“Si de veras me obedecéis y guardáis mi alianza, seréis mi propiedad personal entre todos los pueblos, porque mía es toda la tierra. Seréis para mí un reino de sacerdotes y una nación santa” (Éx 19,5-6). Ese es el mensaje que Dios confía a Moisés en la motaña para que lo transmita a su pueblo.
Ser propiedad de Dios es un honor y debería ser una responsabilidad. Quien se sabe elegido por Dios nunca debería aceptar ser dominado por poderes inhumanos. Al mismo tiempo, esa pertenencia a Dios señala la vocación de todo un pueblo. Queda consagrado a Dios y es llamado a vivir en santidad.
Con el salmo responsorial, confesamos que nos sentimos herederos de aquella elección divina: “Nosotros somos su pueblo y ovejas de su rebaño” (Sal 99).
Hemos sido elegidos gratuitamete. Cristo ha entregado su vida por nosotros. Por él hemos obtenido la reconciliación, como escribe san Pablo a los Romanos (Rom 5,6-11)
LA LEPRA Y LOS DEMONIOS
En el evangelio de este domingo undécimo del tiempo ordinario (Mt 9,36–10,8) se nos dice que Jesús envió a sus discípulos con una misión que parecía imposible: “Curad enfermos, resucitad muertos, limpiad leprosos, arrojad demonios”. Jesús les hacía partícipes y continuadores de su propia misión.
Es verdad que a lo largo de dos milenios la fuerza de la fe ha puesto salud donde había enfermedad y proyectos de vida donde reinaba la muerte. Pero aquel encargo tenía un sentido más amplio. Los discípulos de Jesús habrían de poner esperanza donde solo había motivos para la desesperación. Limpiar la lepra –y todas las lepras- es una tarea que sobrepasa el ingenio médico y exige el esfuerzo sincero de la solidaridad mundial.
A veces imaginamos la expulsión de los demonios como una lucha casi imposible contra un monstruo indomable. Y así es en realidad. Sin embargo, olvidamos que lo demoníaco, siempre monstruoso, se esconde bajo formas políticamente correctas, como tantas veces repite el papa Francisco. Solo la fe puede desenmascararlo y dominarlo.
EL ENVÍO Y EL ANUNCIO
Esos cuatro encargos de Jesús se encuentran insertos en una especie de decálogo para la misión. Pero hay dos órdenes que parecen fundamentales.
• “Id y proclamad que el reino de los cielos está cerca”. Anunciar la cercanía y la presencia de Dios es la tarea de todo cristiano. Pero el anuncio ha de ir acompañado de gestos creíbles y eficaces de servicio a los enfermos y leprosos de esta tierra.

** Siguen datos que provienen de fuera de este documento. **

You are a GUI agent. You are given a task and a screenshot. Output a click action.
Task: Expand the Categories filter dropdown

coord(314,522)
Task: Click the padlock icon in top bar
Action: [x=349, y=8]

• “Id y proclamad que el reino de los cielos está cerca”. Ese anuncio obliga a la Iglesia a reconocer la distancia que hay entre ella y el reinado del Dios al que anuncia como cercano. Y la lleva a esforzarse por sembrar semillas de vida en una cultura de la muerte
• “Id y proclamad que el reino de los cielos está cerca”. El anuncio recuerda al mundo entero que no cabe ignorar lo demoníaco de las decisiones antihumanas. Descubrirlo con lucidez y rechazarlo con energía es el primer paso para crear una sociedad nueva.